Macht ist eine Suggestion

Verhandlungsmacht

Macht ist meistens nur eine Suggestion – lassen Sie sich von der anderen Seite nicht hypnotisieren!

Macht spielt in Verhandlungen eine große Rolle. „Wer bezahlt, bestimmt die Musik“ ist eine Haltung, die man häufig antrifft. Für die stärkere Seite ist die Aussage ein wichtiger Hebel, eine starke Suggestion, die sie einsetzen kann, um die andere Seite unter Druck zu setzen. Interessanterweise wird sie nicht nur von von der stärkeren Partei, der sie nützt, aktiv eingesetzt, sondern auch von der anderen Partei, die sich davon einschüchtern lässt, oftmals unbesehen geglaubt.

„Es wird doch sowieso nur über den Preis entschieden, wer den Auftrag bekommt“ heißt es oft. Stimmt das wirklich immer?

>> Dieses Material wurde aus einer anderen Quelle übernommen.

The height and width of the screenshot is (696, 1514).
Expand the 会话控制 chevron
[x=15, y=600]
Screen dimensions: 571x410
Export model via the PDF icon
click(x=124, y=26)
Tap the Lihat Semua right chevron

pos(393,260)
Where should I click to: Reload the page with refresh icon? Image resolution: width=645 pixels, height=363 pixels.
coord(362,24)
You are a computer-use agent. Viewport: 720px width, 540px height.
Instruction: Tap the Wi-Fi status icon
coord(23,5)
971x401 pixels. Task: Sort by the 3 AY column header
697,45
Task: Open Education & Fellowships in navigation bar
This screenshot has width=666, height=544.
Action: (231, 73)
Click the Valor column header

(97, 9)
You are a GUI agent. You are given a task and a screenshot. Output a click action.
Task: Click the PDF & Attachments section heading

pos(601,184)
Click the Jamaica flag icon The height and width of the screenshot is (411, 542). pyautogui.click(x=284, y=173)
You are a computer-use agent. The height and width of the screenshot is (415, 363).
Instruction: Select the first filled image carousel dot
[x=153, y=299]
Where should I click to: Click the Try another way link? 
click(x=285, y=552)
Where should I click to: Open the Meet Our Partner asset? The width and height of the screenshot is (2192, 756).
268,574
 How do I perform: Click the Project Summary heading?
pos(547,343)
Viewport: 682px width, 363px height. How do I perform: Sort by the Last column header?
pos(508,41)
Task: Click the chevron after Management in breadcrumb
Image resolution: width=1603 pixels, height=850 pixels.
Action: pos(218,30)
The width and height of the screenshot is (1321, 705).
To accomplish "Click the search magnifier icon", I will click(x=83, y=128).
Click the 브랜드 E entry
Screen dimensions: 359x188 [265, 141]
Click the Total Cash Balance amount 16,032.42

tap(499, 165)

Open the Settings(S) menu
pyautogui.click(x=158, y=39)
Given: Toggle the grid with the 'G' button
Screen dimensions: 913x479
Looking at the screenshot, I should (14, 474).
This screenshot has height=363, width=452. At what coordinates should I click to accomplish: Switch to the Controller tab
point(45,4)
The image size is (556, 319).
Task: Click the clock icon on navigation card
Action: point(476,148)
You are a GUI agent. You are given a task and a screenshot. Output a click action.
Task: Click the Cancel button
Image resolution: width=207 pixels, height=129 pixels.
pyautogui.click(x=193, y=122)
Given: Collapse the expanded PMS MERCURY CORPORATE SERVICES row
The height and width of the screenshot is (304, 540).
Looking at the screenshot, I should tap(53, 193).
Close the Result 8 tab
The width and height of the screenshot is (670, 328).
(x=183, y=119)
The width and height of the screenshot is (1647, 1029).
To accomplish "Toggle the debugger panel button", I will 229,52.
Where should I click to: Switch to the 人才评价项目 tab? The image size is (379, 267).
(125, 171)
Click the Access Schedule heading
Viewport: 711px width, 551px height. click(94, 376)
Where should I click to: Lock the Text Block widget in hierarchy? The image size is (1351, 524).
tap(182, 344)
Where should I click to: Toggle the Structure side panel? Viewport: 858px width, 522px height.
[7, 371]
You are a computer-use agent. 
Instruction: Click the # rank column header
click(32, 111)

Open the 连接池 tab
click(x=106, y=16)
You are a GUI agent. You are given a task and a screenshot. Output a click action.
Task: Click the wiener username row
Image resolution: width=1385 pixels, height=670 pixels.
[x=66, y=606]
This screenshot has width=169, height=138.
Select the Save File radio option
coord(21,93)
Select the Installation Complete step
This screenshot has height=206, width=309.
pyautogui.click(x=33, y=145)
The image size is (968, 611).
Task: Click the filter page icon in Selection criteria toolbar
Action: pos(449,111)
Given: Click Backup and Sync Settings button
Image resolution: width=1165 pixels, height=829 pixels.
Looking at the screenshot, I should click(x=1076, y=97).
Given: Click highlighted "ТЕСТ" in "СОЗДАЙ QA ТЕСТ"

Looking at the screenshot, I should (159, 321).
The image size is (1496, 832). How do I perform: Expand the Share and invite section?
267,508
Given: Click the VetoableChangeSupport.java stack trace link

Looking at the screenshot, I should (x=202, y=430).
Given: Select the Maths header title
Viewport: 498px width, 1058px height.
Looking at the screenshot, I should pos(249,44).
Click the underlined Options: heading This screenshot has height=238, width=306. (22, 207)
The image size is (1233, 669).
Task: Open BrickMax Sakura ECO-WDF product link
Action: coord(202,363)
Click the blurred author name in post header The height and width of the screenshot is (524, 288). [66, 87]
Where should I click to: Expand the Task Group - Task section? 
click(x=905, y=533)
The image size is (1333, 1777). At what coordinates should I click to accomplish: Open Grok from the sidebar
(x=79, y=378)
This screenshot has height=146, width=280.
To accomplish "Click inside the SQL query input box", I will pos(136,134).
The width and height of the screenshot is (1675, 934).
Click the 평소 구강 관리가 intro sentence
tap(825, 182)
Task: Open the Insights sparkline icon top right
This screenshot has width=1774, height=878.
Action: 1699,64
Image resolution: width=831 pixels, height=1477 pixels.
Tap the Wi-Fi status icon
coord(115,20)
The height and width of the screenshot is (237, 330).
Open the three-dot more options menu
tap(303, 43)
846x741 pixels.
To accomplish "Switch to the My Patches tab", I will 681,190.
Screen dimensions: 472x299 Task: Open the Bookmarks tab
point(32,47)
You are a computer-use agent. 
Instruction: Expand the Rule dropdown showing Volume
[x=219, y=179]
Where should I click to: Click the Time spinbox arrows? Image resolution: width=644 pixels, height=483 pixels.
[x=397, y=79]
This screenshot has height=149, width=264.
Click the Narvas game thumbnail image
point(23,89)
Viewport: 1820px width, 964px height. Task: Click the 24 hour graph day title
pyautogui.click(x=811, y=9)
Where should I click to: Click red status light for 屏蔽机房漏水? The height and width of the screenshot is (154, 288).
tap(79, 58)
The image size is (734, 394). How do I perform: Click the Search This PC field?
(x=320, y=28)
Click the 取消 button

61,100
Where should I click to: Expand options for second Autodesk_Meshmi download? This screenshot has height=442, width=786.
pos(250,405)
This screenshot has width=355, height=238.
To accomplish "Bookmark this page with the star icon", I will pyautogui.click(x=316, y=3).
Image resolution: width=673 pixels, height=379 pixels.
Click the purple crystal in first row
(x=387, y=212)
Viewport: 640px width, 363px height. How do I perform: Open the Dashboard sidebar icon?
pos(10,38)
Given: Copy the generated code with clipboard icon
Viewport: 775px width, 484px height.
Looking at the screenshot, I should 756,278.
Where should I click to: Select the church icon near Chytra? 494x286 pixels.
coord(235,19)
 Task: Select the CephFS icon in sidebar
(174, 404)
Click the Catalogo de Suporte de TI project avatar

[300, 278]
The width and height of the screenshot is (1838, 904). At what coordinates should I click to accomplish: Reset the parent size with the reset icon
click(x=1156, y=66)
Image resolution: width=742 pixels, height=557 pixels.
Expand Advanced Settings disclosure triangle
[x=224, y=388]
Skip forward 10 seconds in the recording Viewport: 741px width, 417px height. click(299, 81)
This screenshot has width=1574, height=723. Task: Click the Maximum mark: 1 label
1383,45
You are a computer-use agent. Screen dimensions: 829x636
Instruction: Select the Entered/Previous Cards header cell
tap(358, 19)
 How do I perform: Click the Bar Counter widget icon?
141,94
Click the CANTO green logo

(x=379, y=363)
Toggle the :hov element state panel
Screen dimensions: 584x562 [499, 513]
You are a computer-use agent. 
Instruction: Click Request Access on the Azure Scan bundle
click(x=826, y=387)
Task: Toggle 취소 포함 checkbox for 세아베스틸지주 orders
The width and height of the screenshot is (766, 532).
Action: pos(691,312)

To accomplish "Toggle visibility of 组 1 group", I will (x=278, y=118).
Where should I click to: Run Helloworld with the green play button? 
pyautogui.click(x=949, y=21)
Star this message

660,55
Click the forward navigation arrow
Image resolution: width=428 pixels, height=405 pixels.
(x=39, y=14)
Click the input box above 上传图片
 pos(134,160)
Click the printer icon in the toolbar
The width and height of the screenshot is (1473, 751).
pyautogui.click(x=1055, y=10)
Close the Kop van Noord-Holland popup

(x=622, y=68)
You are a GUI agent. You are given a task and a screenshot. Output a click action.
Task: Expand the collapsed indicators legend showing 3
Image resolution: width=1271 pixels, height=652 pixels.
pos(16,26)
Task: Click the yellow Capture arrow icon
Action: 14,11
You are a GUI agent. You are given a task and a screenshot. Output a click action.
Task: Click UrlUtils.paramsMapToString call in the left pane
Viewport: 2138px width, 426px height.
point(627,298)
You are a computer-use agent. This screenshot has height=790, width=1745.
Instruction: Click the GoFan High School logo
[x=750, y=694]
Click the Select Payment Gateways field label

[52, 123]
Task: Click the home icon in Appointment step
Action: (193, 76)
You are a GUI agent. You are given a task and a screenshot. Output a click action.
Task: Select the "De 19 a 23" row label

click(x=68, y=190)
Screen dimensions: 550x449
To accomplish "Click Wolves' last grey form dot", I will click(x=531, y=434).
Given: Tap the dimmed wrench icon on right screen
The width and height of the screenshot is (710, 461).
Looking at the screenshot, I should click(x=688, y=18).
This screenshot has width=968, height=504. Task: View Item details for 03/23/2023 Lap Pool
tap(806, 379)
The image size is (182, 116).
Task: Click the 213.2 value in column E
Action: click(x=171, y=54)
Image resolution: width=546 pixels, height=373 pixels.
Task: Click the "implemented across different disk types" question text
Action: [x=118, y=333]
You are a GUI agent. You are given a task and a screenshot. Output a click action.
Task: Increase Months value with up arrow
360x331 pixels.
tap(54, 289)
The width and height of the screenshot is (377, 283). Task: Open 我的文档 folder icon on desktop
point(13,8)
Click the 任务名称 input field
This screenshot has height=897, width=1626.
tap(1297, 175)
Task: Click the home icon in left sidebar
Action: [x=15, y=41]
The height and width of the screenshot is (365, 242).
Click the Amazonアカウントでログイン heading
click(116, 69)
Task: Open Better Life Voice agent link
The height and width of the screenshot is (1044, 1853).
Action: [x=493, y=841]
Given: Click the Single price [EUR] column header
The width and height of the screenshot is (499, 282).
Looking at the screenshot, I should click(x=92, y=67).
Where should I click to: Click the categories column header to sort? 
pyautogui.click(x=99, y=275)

Würden Sie bei drei Autos einer ähnlichen Kategorie in verschiedenen Autohäusern den günstigsten kaufen, wenn Ihnen ein anderer Verkäufer viel sympathischer ist? Würden Sie auch dann den günstigsten Wagen nehmen, wenn Sie während der Verhandlung Zweifel daran bekommen würden, ob er qualitativ vollkommen in Ordnung ist? Würden Sie, wenn Ihnen der Verkäufer des weniger günstigen Exemplars zusätzliche Leistungen anbietet wie zum Beispiel die Übernahme der nächsten Inspektion, oder für ein halbes Jahr alle Reparaturen, dennoch nur nach dem günstigsten Objekt schielen?

Hier habe ich nur drei Faktoren von vielen erwähnt, die dazu dienen, den Blickwinkel zu erweitern, weg vom Fokus auf den Preis: Sympathie. Qualität. Zusatzleistungen.

Ich weiß: Professionelle Verhandlungen sind komplexer als ein Gebrauchtwagenkauf. Dennoch gibt es Parallelen. Stellen Sie sich vor, Sie nützen die kurzen Überlegungen von oben in Verbindung mit den Ideen des Harvard – Modells des sachgerechten Verhandelns. Zoomen Sie sich in Gedanken in ein Vergabegespräch der öffentlichen Hand für 5 Kilometer Autobahn. Wie wir bestimmt alle wissen, ist „die öffentliche Hand“ sogar verpflichtet, das „billigste“ Angebot anzunehmen. Dennoch ist es eben nicht nur ein Amt, sondern ein Mensch, der mit Ihnen verhandelt.

Besondere Sympathie alleine wird vielleicht nicht genügen, um eine Differenz von 3% zum günstigsten Anbieter zu überbrücken. Aber Sympathie kann es ermöglichen, mit dem Einkäufer der anderen Seite ins Gespräch zu kommen darüber, was man denn noch tun könnte, um das Geschäft abzuschließen. Wenn er Sie besonders gut leiden kann, mehr als die Vertreter Ihrer Wettbewerber, wird er Ihnen vielleicht einen Tipp geben.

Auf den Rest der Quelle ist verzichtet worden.